Lyra nodded. “All the time. People think they’re adopted. I’ve even had people tell me it’s so wonderful of me to have taken them. Like they don’t bring more joy to my life than I could ever bring to theirs.”

Luke stared at her. People walked up and asked that kind of question all the time? And she didn’t flatten them?

Lyra laughed. “You get used to it and start to have fun with it. Savvy adopted Tessa. If Tessa isn’t within earshot, she says she picked her up at a tag sale—best bargain she’s ever gotten.”

“They ask right in front of Tessa!” It wasn’t a question, but she answered with raised brows and a nod anyway.

Luke felt his blood begin to simmer. “Tell me people don’t ask you that in front of Prentiss and ‘Lyss?” His voice was low.

“They do. I told the girls people are jealous and are hoping they can get a pair of twins of their own. They said maybe not everyone realized how rare and special twins are.”

Luke let out a huff of laughter, but he was still stuck on the fact the girls had heard that.

“Hey,” Lyra leaned into his line of vision and he realized he’d been glaring at some point in the distance. “If I let everything like that get to me, I’d miss the good stuff, like having those girls in my life in the first place. I can’t imagine what it would have been like to lose my husband and not have any piece of him with me. They’re a blessing.”
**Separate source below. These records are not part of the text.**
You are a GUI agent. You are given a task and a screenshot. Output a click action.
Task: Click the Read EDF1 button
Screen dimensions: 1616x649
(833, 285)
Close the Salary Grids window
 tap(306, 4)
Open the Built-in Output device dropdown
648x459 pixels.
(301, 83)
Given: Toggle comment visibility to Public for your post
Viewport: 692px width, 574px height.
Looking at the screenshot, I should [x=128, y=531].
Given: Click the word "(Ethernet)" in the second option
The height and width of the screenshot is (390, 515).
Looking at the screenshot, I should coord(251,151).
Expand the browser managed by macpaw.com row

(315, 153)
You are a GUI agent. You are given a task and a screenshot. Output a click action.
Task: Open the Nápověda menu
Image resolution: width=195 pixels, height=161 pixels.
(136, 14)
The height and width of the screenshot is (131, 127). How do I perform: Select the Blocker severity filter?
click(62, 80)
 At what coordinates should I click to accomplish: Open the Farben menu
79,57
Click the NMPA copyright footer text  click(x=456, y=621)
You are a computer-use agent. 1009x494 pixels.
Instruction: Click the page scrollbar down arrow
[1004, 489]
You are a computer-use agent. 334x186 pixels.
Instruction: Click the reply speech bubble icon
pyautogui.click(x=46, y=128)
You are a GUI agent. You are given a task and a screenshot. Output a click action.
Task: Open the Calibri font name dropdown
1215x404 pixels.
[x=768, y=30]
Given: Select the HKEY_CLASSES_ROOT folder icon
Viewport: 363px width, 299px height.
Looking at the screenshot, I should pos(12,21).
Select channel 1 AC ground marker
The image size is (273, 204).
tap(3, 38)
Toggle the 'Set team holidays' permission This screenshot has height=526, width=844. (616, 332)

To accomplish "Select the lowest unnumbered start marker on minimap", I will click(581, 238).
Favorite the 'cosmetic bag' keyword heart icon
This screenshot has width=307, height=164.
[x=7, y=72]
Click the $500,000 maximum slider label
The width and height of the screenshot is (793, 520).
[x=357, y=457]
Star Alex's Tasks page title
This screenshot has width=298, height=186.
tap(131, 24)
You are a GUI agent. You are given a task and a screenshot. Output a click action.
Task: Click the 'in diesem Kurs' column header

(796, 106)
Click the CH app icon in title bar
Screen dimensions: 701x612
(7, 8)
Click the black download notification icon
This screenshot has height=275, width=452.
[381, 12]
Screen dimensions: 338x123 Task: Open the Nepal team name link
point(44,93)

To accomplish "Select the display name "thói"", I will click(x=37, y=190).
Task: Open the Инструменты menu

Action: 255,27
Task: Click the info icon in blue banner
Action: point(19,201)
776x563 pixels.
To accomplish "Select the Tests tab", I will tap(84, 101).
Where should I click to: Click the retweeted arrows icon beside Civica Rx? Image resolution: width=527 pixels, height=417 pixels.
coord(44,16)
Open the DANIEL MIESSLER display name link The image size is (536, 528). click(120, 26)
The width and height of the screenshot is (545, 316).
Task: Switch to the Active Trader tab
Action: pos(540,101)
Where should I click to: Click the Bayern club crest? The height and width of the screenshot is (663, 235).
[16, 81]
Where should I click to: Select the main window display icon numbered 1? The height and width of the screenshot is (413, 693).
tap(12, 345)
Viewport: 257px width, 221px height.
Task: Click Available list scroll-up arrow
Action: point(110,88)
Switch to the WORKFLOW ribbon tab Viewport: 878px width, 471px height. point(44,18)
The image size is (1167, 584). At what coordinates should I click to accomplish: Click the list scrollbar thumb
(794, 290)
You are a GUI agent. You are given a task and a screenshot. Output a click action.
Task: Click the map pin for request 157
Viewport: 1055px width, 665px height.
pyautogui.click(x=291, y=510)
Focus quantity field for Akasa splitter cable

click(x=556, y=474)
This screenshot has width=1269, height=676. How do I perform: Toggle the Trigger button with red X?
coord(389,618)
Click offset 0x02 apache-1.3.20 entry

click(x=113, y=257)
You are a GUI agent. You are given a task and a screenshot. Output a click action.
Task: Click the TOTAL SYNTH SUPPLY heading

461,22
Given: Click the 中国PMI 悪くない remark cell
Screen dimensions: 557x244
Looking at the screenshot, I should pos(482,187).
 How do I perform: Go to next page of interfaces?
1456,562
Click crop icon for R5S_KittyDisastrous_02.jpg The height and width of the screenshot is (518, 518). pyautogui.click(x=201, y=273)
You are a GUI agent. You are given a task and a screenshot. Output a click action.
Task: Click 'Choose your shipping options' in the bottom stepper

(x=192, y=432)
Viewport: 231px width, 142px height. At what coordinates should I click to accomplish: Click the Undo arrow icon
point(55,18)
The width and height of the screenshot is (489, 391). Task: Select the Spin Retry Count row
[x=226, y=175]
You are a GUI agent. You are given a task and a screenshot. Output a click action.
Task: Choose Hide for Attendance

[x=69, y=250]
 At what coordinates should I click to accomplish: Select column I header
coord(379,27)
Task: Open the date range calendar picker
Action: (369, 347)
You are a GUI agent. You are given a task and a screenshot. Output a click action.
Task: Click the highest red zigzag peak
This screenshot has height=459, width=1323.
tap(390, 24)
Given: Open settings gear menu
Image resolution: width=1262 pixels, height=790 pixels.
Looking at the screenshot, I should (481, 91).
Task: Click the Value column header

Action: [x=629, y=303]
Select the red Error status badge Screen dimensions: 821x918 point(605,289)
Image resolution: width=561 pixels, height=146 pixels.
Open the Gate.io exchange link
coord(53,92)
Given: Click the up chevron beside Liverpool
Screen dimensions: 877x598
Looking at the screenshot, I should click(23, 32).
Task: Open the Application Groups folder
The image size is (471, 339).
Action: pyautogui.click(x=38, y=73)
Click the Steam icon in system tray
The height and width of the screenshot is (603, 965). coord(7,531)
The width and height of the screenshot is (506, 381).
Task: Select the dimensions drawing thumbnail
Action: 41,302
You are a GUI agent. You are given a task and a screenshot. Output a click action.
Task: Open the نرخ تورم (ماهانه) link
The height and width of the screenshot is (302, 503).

The air had turned heavy and thick, and Luke realized he was now holding both her hands across the table. They weren’t exactly in the most romantic of places, surrounded by the vinyl booths of the pizza place with the background ambiance of children laughing and video games buzzing.

A smile cut Luke’s face and the tension. “When Naomi was little, she figured out that people sometimes questioned whether I was her dad or not if I was dragging her mid-tantrum out of a mall or a store. We had a few of those episodes in the year after the accident, when she was really struggling. One day, she decided she could use it. She starts screaming that I’m not her dad at the top of her lungs.”

Lyra’s eyes went wide. “She didn’t.”

“Oh, she did. I stopped right then and there, sat my ass down to wait for the cops to arrive.”

“They didn’t.”

“They did. And I didn’t want to be attacked by an angry mob before they got there.”

Lyra now had her hand over her mouth and she seemed to be alternating between gasping in horror and laughing at the image of him sitting and waiting for the cops to arrive. “What happened?”

“Naomi thought it was a good idea for about two seconds, but when people tried to pull her away from me, she thought the better of it. Between that and being grounded for a month, she didn’t try it again.”